その人気商品にお茶を練り込んだのが「月でひろった卵 小野茶味」。生地やクリームに使われたお茶がちゃんと生きてる!そこに小豆が加わって、和洋コラボレーションの絶妙バランスです。
宇部産のお茶が使われた“つきたま”は、宇部のお土産にもぴったりですね。

お茶の持つあらゆる魅力を伝えたい。今年オープン日本茶庭園カフェ「茶宗天地」。

お茶にまつわるスポットを目指し、今度は宇部線での電車旅。海を目指して岐波駅へ。
私が訪問した時にはまだオープンから1か月という新しいお店「茶宗天地(ちゃそうあめつち)」へ伺いました。
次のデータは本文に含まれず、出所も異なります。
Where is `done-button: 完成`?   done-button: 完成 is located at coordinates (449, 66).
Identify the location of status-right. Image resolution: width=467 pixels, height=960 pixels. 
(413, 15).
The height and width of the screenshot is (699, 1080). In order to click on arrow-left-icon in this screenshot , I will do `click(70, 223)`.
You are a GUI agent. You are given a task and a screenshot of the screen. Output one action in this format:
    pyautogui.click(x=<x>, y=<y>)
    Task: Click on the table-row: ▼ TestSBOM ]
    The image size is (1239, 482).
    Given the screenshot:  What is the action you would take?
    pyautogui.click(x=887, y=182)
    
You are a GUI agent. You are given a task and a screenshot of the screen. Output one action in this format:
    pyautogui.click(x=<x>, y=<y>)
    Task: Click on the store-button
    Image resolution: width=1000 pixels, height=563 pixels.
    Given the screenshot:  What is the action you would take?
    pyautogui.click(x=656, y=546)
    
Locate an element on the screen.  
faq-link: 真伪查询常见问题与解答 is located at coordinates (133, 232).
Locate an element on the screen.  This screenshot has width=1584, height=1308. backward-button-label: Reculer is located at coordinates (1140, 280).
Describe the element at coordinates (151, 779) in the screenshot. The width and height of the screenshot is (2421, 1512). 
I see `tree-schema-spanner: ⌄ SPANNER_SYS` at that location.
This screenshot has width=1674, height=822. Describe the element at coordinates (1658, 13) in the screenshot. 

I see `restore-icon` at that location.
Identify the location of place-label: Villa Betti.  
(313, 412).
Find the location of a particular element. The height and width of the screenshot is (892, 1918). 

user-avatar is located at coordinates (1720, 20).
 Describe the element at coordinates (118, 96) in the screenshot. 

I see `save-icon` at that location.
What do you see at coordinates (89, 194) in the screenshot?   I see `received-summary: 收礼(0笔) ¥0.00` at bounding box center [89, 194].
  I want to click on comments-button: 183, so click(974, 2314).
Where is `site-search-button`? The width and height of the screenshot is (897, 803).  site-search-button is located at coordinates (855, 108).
キワ・ラ・ビーチのすぐそばの、自宅を改装したお茶カフェ。日本茶に限らずアジアのお茶などもラインナップされたお茶は、店主の平中健也さんが全て自分で選んだものだということです。またオリジナルのブレンドティーなども用意されており、幅広いバリエーションとこだわりで、お茶好きも満足できる内容です。
平中さんは自身がお茶に癒された経験を持ち、そしてお茶の持つ力や魅力を伝える伝道師のような方。実際にこちらで過ごす間は、お茶を通して感じる空間や会話がとても温かく、時間を忘れるような感覚に包まれます。
宇部産のお茶を楽しみ充足感を感じながら、海辺のカフェを後にしました。